E ancora: “È conforme ai parametri costituzionali della ragionevolezza, del diritto di difesa e del giusto processo l'art. 15 l. fall., che prevede – nel caso di esito negativo della notificazione del ricorso per la dichiarazione di fallimento e del decreto di convocazione del debitore tramite posta elettronica certificata e nella sede del debitore risultante dal registro imprese – la notificazione mediante deposito nella casa comunale del luogo ove risulta la sede del debitore risultante nel registro delle imprese, anche nell'ipotesi in cui l'imprenditore abbia cessato l'attività e non sia ancora decorso un anno dalla sua cancellazione dal registro delle imprese” (così Cass.civ., 9 settembre 2016, n. 17884, secondo cui in sostanza l'imprenditore individuale che, nell'anno successivo alla propria cancellazione dal registro imprese disattivi deliberatamente la casella di posta elettronica certificata assegnatagli, si pone in una situazione di irreperibilità imputabile a sua negligenza e violazione dei generali doveri di correttezza dell'operatore economico e quindi risponde delle relative conseguenze).

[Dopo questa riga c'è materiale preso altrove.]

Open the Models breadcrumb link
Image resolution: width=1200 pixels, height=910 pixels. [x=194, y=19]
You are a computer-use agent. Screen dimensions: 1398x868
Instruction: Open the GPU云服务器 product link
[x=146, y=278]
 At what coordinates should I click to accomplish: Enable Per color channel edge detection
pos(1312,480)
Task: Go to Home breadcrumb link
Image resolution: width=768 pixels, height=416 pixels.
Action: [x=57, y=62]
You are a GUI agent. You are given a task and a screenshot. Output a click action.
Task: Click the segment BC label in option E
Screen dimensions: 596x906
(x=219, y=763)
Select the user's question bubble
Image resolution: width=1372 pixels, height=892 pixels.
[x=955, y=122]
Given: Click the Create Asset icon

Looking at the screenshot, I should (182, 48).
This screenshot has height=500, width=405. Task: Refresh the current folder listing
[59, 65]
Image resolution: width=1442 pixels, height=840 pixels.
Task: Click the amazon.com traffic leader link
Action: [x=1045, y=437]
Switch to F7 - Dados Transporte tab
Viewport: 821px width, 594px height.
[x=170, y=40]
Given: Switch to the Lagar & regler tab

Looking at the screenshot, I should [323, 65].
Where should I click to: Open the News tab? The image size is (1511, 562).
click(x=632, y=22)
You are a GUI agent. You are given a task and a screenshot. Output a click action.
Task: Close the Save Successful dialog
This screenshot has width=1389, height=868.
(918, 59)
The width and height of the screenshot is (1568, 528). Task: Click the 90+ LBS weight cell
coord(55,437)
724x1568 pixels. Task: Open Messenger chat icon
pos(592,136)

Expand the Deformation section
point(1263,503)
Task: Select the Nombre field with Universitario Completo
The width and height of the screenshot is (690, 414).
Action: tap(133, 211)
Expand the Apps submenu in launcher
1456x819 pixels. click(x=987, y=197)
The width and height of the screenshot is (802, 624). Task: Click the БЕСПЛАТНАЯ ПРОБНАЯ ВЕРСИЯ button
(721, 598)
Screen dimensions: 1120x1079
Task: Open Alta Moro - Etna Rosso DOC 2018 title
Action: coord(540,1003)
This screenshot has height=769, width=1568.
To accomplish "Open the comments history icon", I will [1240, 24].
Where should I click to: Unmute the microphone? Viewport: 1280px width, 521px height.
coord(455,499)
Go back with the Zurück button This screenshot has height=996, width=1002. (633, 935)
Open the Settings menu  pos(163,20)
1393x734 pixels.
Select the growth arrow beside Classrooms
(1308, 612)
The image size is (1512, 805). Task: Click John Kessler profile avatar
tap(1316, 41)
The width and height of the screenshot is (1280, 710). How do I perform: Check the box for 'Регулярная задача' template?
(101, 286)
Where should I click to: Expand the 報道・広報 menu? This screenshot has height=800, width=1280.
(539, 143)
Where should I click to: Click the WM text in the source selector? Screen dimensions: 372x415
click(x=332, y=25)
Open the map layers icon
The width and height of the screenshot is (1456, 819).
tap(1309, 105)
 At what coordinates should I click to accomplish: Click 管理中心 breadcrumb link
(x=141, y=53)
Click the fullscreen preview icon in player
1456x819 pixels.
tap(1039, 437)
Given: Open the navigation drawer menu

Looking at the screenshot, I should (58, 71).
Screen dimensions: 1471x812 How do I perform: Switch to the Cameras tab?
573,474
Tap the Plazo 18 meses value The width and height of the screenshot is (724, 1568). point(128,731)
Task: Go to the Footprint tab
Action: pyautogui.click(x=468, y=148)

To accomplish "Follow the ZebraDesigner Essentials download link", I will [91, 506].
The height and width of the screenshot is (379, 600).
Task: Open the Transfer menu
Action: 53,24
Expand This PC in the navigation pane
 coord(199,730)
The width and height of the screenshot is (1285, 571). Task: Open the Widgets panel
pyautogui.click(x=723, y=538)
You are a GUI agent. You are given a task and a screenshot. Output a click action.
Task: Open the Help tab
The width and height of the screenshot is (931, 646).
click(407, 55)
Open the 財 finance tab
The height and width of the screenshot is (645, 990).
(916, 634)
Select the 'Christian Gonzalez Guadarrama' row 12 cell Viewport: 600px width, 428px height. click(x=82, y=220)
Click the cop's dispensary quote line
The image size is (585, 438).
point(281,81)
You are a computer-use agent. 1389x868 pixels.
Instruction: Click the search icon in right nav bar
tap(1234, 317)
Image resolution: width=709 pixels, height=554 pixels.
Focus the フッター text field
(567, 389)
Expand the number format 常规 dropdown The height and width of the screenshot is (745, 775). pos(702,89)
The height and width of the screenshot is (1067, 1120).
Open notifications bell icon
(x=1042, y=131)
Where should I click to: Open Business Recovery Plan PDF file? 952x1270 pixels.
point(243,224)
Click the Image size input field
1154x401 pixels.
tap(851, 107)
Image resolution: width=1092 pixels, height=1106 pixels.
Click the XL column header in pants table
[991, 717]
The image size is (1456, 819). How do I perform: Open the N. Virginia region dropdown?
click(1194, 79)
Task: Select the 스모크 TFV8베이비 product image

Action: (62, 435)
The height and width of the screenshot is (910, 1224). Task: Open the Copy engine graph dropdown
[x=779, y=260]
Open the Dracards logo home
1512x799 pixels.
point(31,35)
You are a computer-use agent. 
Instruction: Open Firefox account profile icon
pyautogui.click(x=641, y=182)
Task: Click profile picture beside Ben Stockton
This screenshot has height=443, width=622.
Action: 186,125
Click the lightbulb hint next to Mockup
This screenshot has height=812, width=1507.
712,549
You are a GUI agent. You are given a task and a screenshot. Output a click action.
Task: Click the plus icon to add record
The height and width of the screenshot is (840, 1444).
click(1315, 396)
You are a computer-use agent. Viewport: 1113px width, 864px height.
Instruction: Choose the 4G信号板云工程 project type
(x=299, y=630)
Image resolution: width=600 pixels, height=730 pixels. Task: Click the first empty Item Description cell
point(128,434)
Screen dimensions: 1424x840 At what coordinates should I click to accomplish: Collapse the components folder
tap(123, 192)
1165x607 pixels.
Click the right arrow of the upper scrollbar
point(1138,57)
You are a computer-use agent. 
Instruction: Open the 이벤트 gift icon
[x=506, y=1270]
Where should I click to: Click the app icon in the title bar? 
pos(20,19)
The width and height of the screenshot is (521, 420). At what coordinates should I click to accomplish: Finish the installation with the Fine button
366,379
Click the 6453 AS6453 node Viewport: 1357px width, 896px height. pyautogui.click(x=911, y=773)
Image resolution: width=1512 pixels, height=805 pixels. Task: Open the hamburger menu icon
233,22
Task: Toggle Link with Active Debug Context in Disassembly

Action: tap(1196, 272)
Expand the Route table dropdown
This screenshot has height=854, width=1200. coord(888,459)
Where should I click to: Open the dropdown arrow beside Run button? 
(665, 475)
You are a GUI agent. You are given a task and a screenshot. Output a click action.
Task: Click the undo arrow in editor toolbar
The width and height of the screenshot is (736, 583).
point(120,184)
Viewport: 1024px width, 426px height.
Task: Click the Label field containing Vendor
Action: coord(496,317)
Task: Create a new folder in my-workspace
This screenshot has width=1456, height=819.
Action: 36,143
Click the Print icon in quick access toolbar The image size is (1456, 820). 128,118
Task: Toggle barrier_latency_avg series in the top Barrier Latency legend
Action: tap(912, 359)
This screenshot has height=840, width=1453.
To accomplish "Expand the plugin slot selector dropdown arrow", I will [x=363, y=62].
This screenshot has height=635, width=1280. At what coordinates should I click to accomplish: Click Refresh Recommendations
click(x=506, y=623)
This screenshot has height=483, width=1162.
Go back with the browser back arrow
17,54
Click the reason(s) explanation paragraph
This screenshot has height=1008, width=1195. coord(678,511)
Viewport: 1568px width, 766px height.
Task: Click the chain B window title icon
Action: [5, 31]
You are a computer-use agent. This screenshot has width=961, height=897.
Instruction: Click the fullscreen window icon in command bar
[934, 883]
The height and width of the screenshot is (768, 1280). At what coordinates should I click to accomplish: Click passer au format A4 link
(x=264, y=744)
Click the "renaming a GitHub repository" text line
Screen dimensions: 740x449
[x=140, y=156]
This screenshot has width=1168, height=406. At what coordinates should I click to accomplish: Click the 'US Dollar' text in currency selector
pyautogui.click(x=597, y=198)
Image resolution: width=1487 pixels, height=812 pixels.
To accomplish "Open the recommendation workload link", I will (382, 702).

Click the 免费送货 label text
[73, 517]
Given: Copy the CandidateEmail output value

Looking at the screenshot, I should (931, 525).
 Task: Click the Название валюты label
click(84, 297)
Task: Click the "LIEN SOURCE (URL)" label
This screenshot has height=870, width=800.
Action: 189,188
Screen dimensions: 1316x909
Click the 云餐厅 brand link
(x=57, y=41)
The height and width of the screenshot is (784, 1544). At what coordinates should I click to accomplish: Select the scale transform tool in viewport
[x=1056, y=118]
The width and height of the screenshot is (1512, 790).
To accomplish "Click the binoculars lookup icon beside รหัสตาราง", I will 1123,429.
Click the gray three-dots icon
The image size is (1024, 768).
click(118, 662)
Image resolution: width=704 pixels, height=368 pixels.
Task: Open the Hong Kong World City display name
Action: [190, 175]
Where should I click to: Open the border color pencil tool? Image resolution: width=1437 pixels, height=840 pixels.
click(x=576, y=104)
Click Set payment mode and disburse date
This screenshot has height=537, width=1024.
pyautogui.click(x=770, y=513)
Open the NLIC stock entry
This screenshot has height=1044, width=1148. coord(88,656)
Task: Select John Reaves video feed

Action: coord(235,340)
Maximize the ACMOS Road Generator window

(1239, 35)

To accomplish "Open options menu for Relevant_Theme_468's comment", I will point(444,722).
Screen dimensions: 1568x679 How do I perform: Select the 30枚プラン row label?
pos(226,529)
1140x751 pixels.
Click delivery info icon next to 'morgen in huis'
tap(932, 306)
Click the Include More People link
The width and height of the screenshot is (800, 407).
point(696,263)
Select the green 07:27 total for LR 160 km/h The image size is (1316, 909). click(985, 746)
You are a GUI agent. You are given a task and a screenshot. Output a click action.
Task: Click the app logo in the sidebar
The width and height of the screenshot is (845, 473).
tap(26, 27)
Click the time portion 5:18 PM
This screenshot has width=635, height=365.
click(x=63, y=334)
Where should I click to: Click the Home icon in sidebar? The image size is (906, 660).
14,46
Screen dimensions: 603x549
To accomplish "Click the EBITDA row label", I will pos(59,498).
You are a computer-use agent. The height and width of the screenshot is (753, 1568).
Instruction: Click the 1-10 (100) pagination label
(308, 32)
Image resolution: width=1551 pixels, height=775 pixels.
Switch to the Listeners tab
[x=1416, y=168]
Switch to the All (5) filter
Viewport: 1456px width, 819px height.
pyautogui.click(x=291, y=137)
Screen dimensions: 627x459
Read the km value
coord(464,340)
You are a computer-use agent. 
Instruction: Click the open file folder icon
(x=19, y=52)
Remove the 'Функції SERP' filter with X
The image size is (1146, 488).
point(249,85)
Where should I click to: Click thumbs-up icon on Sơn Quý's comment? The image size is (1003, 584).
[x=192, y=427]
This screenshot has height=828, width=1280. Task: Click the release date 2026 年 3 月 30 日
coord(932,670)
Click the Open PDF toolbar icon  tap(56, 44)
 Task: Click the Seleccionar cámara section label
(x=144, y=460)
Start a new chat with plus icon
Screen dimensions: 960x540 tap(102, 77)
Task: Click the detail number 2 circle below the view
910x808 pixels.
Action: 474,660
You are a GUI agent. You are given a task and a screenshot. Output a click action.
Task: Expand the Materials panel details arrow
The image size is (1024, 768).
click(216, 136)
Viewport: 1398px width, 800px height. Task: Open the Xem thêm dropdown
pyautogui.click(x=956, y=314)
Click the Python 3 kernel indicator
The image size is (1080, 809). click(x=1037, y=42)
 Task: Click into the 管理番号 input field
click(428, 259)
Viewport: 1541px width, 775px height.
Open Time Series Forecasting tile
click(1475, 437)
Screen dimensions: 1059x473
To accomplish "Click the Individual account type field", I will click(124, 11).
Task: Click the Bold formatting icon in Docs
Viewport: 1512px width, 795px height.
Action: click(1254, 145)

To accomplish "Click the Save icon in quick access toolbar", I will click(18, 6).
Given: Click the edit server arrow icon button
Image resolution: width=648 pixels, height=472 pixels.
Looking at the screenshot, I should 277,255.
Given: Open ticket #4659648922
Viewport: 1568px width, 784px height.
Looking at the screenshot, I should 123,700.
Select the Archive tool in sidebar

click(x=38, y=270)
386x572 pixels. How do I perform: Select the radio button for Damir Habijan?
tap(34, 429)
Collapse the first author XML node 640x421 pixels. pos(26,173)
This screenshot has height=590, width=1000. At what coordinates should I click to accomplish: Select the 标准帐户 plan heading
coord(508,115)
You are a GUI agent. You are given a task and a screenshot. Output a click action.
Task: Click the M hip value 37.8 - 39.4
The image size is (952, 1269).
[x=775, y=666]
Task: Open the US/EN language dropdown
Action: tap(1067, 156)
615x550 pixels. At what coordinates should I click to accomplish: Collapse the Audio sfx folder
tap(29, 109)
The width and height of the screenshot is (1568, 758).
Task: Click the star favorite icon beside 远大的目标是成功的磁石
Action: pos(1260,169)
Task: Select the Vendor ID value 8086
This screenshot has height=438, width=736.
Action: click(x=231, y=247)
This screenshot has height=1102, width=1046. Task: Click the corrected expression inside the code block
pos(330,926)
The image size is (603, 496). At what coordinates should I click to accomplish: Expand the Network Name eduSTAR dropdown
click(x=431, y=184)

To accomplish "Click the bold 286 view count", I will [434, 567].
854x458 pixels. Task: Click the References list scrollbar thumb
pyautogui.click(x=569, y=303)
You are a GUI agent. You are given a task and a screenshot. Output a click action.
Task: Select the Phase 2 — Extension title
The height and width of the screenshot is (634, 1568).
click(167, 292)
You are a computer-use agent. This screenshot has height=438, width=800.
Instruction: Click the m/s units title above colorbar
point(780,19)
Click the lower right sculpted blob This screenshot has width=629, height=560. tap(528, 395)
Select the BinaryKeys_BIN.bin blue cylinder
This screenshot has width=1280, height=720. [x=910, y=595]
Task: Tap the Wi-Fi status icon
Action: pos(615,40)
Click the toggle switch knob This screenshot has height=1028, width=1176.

Volendo trovare alcuni aspetti ancora non univocamente risolti dalla giurisprudenza può porsi a confronto App. Milano, 24 maggio 2019 (secondo cui “ove il destinatario della notifica sia un imprenditore individuale, e quindi una persona fisica, essa potrà effettuarsi dall'ufficiale giudiziario, mediante accesso diretto in loco, ma sempre ricercando le persone idonee a ricevere l'atto limitatamente ai locali ed all'edificio ove ha sede l'impresa, e ciò per espresso precetto normativo”) che pare escludere non solo la necessità, ma finanche la possibilità, di ricercare l'imprenditore presso la sua residenza, con l'opinione di Cass. civ., 21 novembre 2019, n. 30453, che invece non esclude “che la convocazione del debitore possa essere compiuta anche nelle forme ordinarie”, osservando (in un caso in cui il fallito contestava la notificazione in quanto avvenuta a mani della sua segretaria) come “la introduzione, per motivi di semplificazione, di un procedimento notificatorio che valga ad evitare lungaggini nella instaurazione del contraddittorio nei confronti dell'imprenditore debitore non può consentire di giungere al paradosso di sostenere che la notificazione “non spedita e celere” ma eseguita nelle forme del codice di rito e, dunque, rispondente alle scelte generali del legislatore, sia invalida solo perché difforme dal modello prescelto”.

Osservazioni

La sentenza in commento, che consolida ulteriormente un orientamento ormai definibile granitico della giurisprudenza di legittimità, è assolutamente condivisibile ed ha il pregio di ribadire in modo preciso e dettagliato, anche mediante il richiamo alle specifiche norme di legge che impongono all'imprenditore l'adozione di un indirizzo di posta elettronica certificata, l'assoluta ragionevolezza e legittimità dell'art. 15 comma 3 l. fall., nella sua attuale formulazione.

D'altra parte pare innegabile che la norma abbia individuato un corretto equilibrio tra l'esigenza di salvaguardare pienamente il diritto di difesa all'imprenditore di cui viene richiesto il fallimento, ricevendo il medesimo il ricorso introduttivo del procedimento a mezzo p.e.c., e quindi con modalità che assicurano la corretta ricezione dell'atto, o – in subordine – mediante notifica alla sede legale e la necessità di garantire celerità ed efficienza al procedimento giurisdizionale, troppo spesso messo a dura prova da inutili formalismi che, lungi dal costituire strumento di tutela per le parti coinvolte nel processo, si rivelano spesso facili e pretestuosi escamotage per evitare o quantomeno allontanare nel tempo l'emissione di provvedimenti sfavorevoli.